Apriamo con la notizia che non volevamo sentire, una notizia di cui non troverete ancora traccia nei giornali di oggi in edicola, èperché sta succedendo proprio adesso. Ed è il grosso attacco dell’esercito israeliano a Rafah, con molte atrocità già documentate. L’antefatto è che ieri, domenica, Hamas ha lanciato, per la prima volta da 4 mesi a questa parte, dei razzi contro Tel Aviv. 

Sarebbero stati, a detta dell’esercito israeliano, almeno otto razzi provenienti dalla zona di Rafah nella parte meridionale della Striscia di Gaza, quasi tutti intercettati. 

Il lancio peraltro sarebbe stato annunciato prima da hamas, tant’è che poco dopo l’annuncio del lancio da parte di Hamas, a Tel Aviv e in altre città dell’area centrale di Israele erano suonate le sirene per avvisare la popolazione di un imminente attacco.

================

● **DA SVOLGERE**:
a) Riscrivi in forma più breve il paragrafo del brano che comincia con «Il lancio peraltro», conservandone i fatti principali.
b) Riassumi il brano in due frasi.
c) Prosegui il brano sull'attacco a Rafah dal punto in cui si interrompe.
Le righe hanno un'origine diversa da quella del brano.

================

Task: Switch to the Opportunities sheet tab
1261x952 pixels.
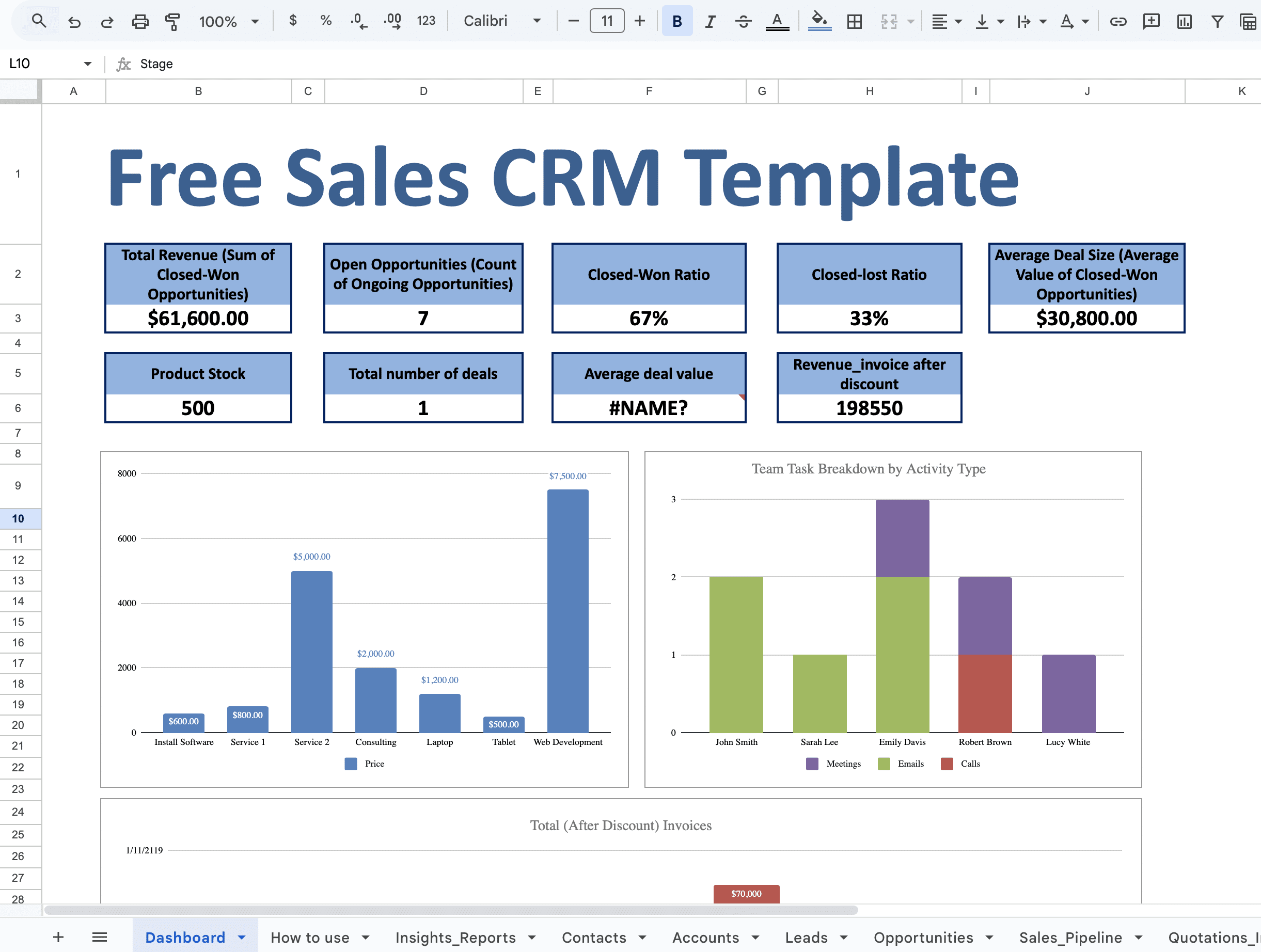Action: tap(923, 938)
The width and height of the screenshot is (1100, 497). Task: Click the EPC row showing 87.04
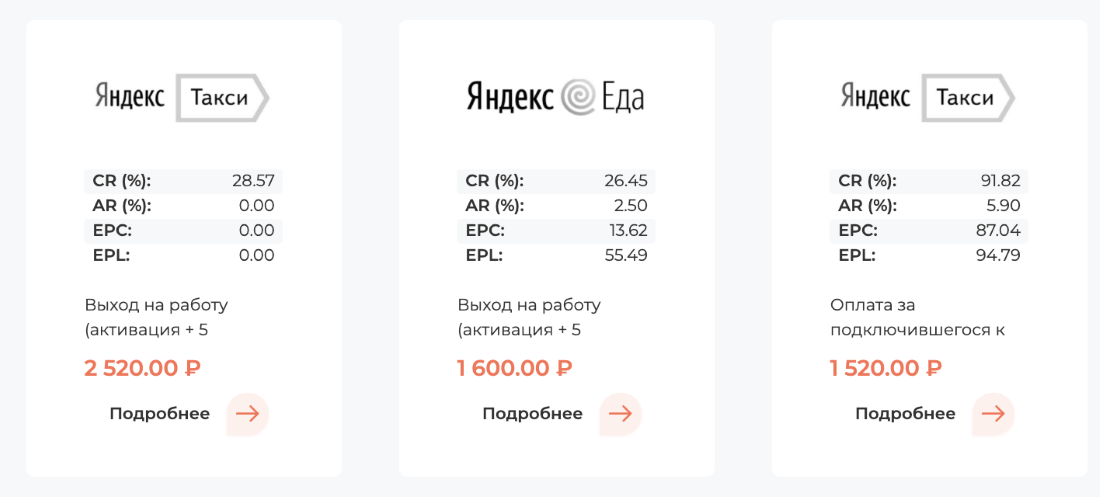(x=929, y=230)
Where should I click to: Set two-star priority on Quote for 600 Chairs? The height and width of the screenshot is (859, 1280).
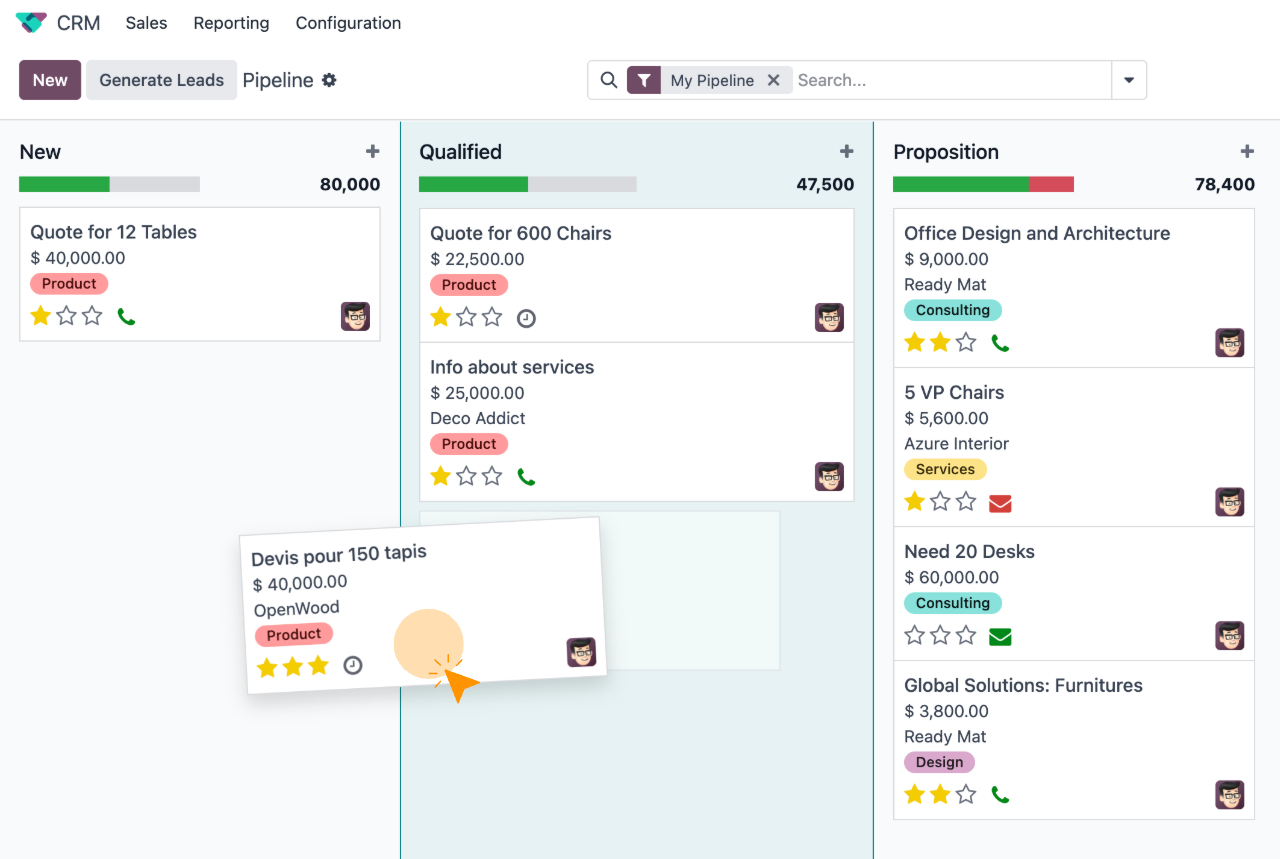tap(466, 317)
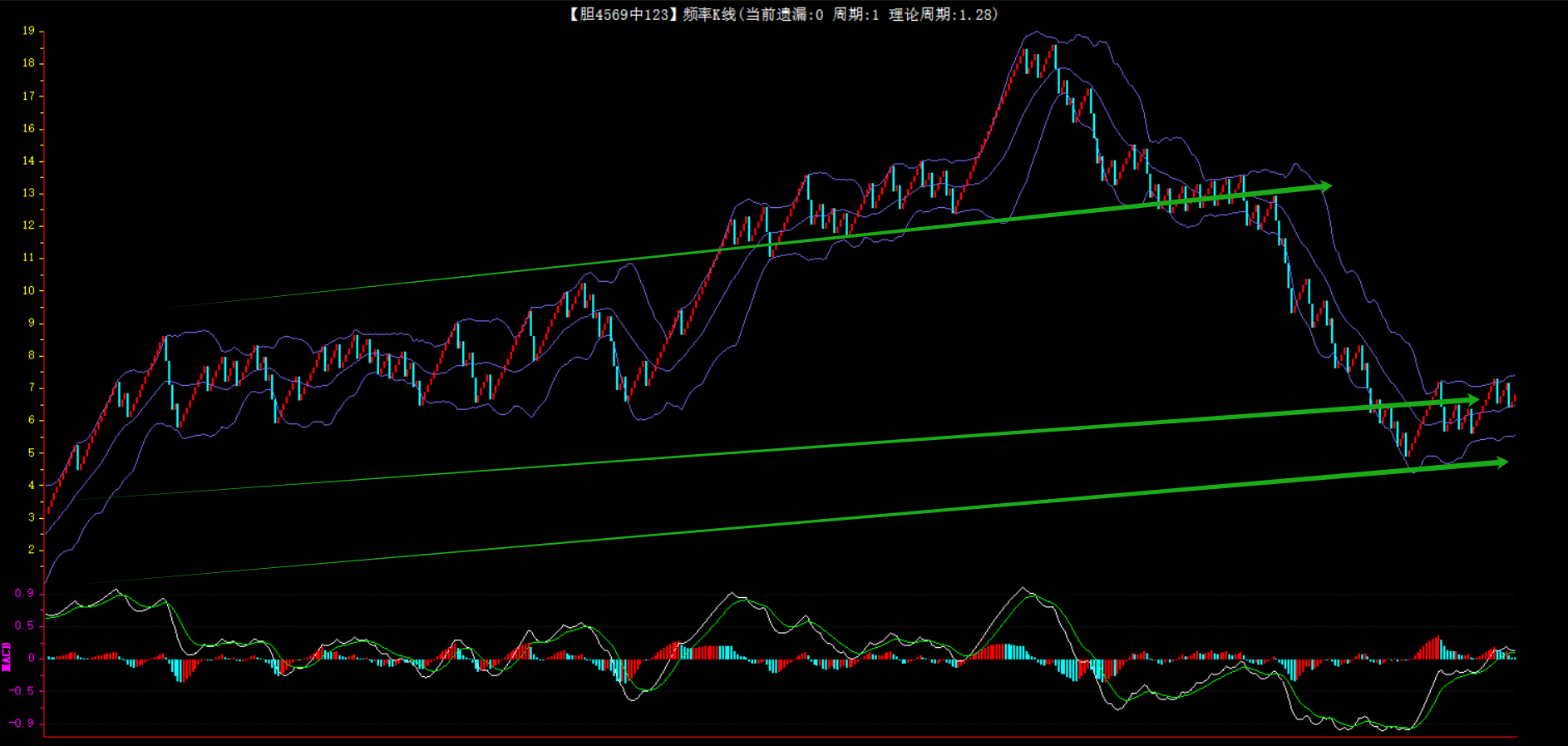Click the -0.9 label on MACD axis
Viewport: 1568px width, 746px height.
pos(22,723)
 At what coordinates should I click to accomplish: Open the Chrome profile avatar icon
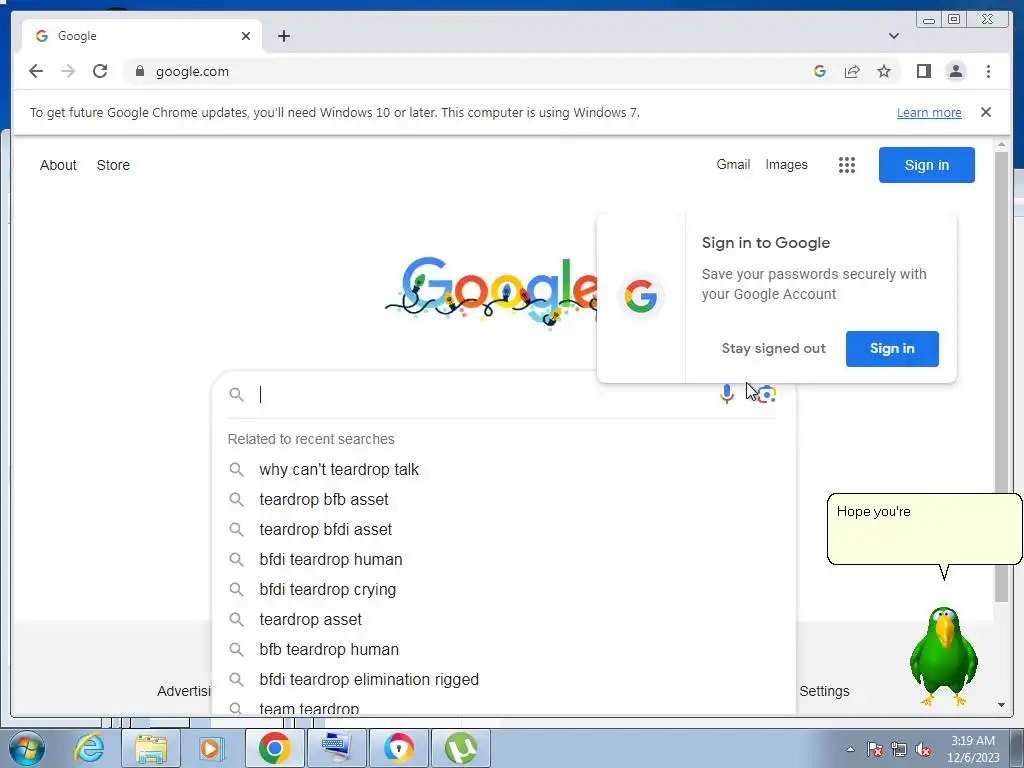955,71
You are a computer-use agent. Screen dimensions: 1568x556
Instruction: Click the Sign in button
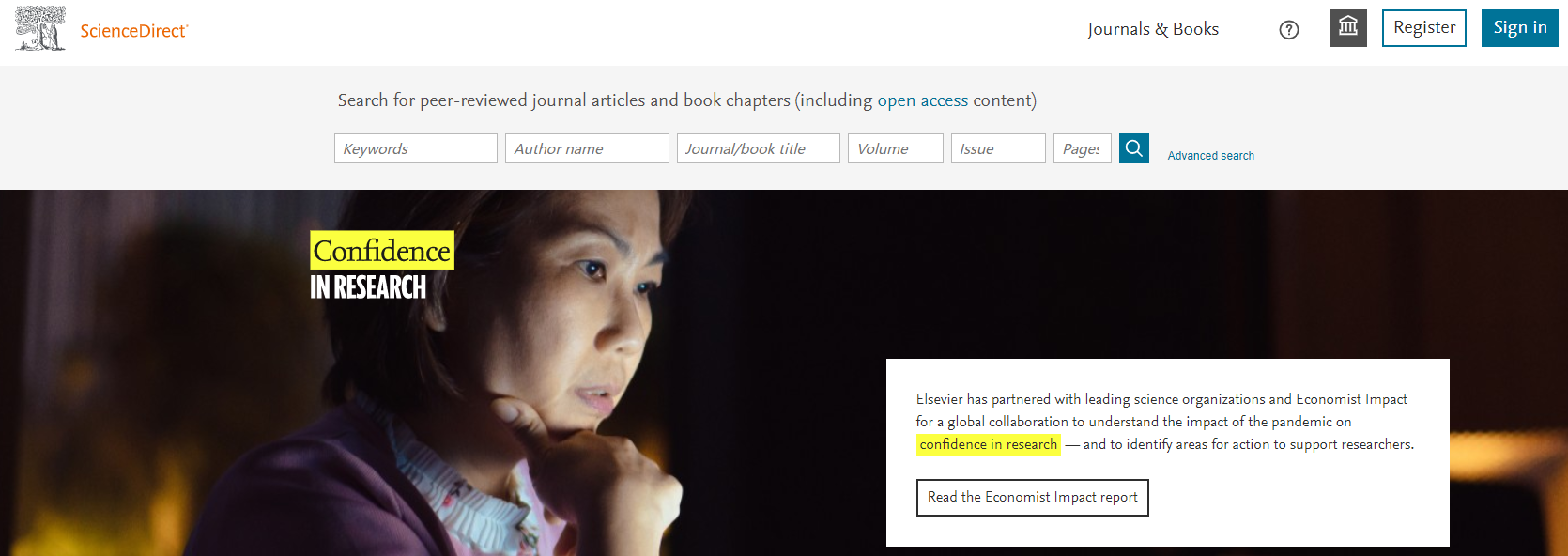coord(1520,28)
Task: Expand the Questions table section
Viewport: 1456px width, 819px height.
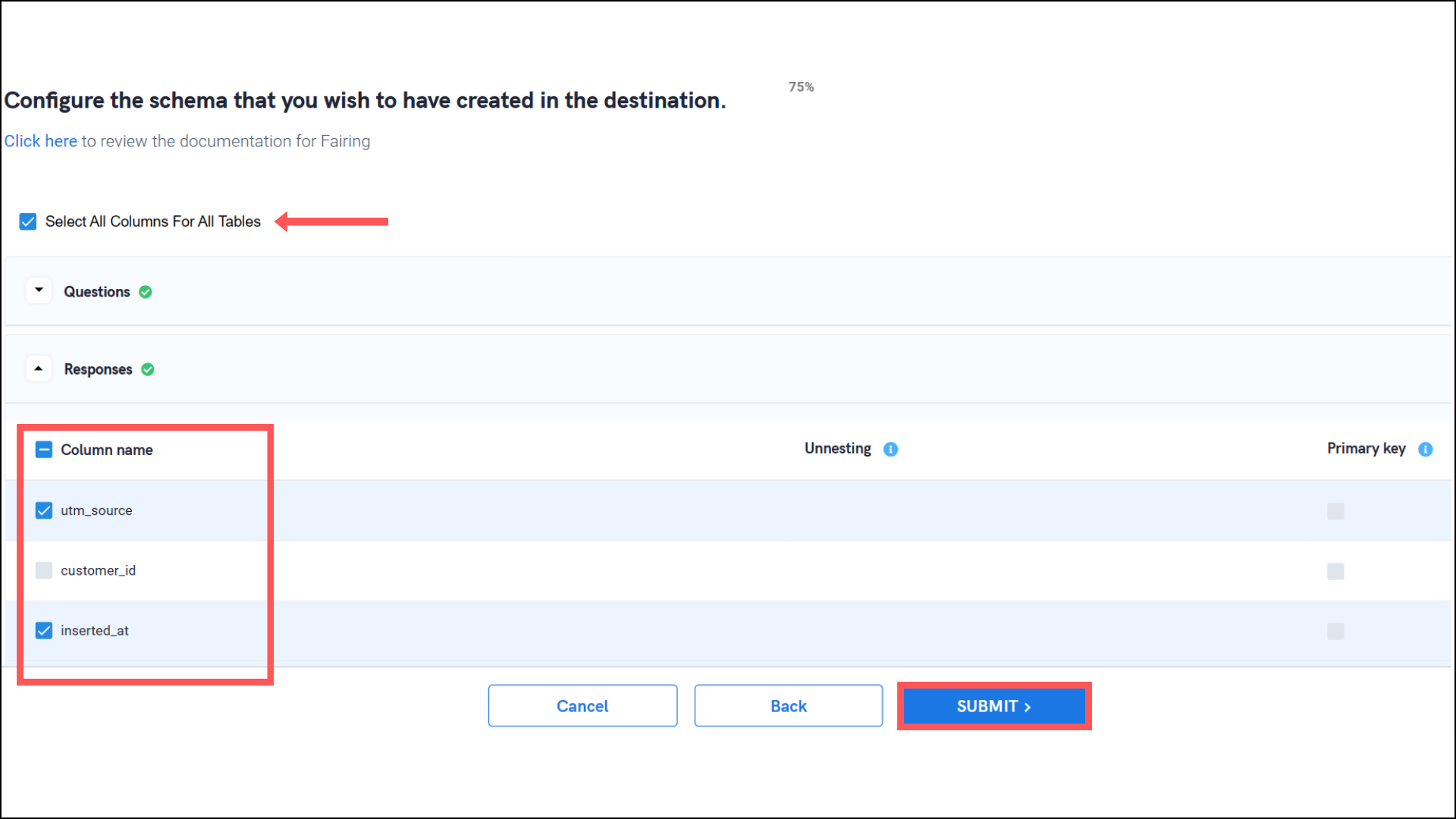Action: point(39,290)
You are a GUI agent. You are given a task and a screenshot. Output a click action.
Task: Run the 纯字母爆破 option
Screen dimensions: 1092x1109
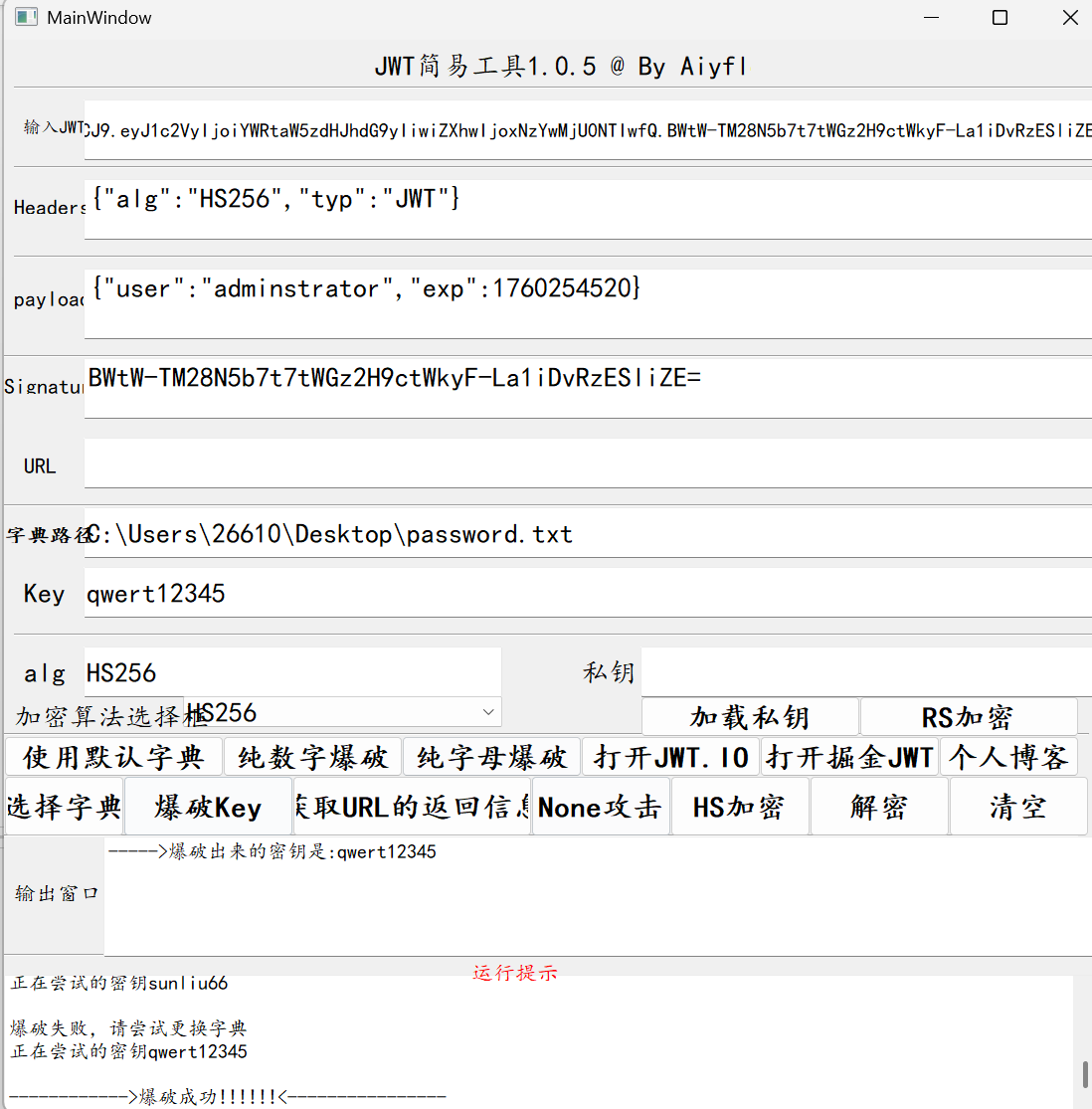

================

● **RISPOSTE AI COMPITI**:
a) Hamas avrebbe annunciato il lancio in anticipo. Poco dopo l'annuncio, a Tel Aviv e in altre città del centro di Israele erano suonate le sirene per avvertire la popolazione di un attacco imminente.

b) L'esercito israeliano sta conducendo un grosso attacco a Rafah, con molte atrocità già documentate. L'antefatto è che domenica Hamas ha lanciato contro Tel Aviv, per la prima volta da 4 mesi, almeno otto razzi partiti dalla zona di Rafah e quasi tutti intercettati secondo l'esercito israeliano; il lancio era stato preceduto da un annuncio di Hamas, poco dopo il quale erano suonate le sirene nel centro di Israele.

c)
Come sapete a Rafah l’esercito israeliano stava già conducendo una “intensa operazione militare”, ma dopo il lancio c’è stato un ulteriore aumento di intensità dell’attacco con le forze israeliane che – riporta Al Jazeera – hanno bombardato la tendopoli di Tal as-Sultan che ospitava sfollati in una zona di sicurezza progettata a Rafah, uccidendo almeno 40 palestinesi. E anche qui molte delle vittime erano donne e bambini.

Tutto ciò avviene fra l’altro a due giorni dall’ordine della Corte dell’Aia, di cui abbiamo parlato, e non potrà non avere ulteriori conseguenze internazionali. La mia sensazione, in generale, è che né Hamas, né Israele siano interessati ad una tregua, altrimenti non si spiegherebbero queste azioni. E forse Israele inizierà a trovarsi realmente isolata.

Intanto la situazione a Rafah descritta dai giornali è catastrofica, la tragedia umana quasi indescrivibile. Vi leggo solo l’incipit del pezzo che apre l’homepage di Repubblica attorno alle 7 di questa mattina, è molto molto crudo, davvero tanto, tremendamente crudo, se non siete in vena saltate i prossimi 20 secondi, dico sul serio. Ma ve lo leggo per un motivo preciso, che poi vi spiego.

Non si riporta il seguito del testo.